Contemporary
worlds
Indonesia

Albert Y. Setyawan

Albert Yonathan Setyawan’s monumental ceramic floor installation Shelters 2018–19 comprises 1800 terracotta components meticulously arranged in a 5.5-metre square grid. Each individual form is painstakingly slipcast from a handcrafted plaster mould in one of five architectural shapes. Despite the humble nature of their material, the structures are elegantly proportioned and restrained in their simplicity. Arranged in a regular repeating pattern, their precise silhouettes create a variegated ‘skyline’ with rhythms of form and space.
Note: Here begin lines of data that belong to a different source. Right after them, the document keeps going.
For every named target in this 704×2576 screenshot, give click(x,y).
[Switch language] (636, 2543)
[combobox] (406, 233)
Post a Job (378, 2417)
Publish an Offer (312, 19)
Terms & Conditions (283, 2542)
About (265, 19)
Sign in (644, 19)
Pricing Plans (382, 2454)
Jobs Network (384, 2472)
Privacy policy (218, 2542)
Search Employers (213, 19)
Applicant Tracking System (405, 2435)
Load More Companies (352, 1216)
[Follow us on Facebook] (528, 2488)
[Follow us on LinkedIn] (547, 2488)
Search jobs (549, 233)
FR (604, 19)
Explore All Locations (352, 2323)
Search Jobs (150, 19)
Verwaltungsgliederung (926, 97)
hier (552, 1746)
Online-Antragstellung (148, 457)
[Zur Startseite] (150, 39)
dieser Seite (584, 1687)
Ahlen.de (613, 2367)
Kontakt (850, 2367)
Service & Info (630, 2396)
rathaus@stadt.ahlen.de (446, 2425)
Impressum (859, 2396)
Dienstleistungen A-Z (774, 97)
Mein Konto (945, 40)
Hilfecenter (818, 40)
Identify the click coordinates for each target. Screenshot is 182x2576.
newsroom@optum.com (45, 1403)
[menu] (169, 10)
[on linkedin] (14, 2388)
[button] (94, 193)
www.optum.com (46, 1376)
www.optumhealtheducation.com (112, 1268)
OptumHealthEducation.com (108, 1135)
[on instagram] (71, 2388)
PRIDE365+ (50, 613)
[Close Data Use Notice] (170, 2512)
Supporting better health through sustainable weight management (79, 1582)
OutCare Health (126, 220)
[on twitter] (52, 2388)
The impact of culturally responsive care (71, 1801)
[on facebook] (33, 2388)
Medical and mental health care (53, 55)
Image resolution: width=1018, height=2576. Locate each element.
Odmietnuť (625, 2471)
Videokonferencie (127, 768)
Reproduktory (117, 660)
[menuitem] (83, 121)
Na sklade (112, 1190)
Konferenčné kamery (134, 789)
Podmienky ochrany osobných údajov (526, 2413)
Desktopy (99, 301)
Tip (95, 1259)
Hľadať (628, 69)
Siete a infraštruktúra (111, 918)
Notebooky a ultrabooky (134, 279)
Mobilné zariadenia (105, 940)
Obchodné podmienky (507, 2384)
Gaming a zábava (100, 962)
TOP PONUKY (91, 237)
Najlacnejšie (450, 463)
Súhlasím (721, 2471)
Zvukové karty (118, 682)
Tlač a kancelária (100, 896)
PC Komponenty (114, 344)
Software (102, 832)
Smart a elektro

The configuration references the Diamond World or Kongokai mandala, a fundamental tool in Japanese esoteric Buddhist practice, which functions as an aid to meditation and a portal or medium for spiritual awareness and understanding. Instead of the five Wisdom Buddhas that comprise the individual components of the Diamond World mandala, Setyawan’s five architectural forms each reference the upper part of a religious structure: mosque, church, temple, stupa and ziggurat. In Shelters the artist invites the viewer to conceptually enter the three-dimensional ceramic mandala and consider the various spiritual practices and beliefs embodied in its architectural components. They recall the mixture of diverse faiths, cultures and ethnicities that surrounded Setyawan growing up in Indonesia and the occasional conflicts he witnessed that resulted from the collision of religion and politics. The artist considers the:

... artmaking process a way to meditate and contemplate on certain issues. In this work, it is about trying to find balance and harmony in life. The work will be composed of shapes that will remind people of ... temples and shrines associated with their religious practices and faiths. All the miniatures of religious architecture sit next to each other, composed in a pattern that represents order, like the landscape of a city composed of many different houses and buildings.1 

Setyawan primarily works with ceramics, a medium he prefers for its ubiquitous presence in daily life and social, cultural and historical associations. The repetition inherent in each installation allows him to become immersed in ‘art labour’, in which the process of production rather than invention is paramount. This induces a meditative state, described by the artist as a ‘mantra for daily life’. The repeated patterns in this installation recall not only mantras or chants recited to gain spiritual awareness, but also the sequences inherent in nature. More than arrangements of decorative elements, Setyawan’s ‘exalted aggregations’ instill a meditative focus in the viewer and call on our interpretation of, and desire to map, the order of the universe.  

Carol Cains

  1. All quotes in this entry are from Setyawan’s artist’s proposal and statement, received via email 20 September 2018.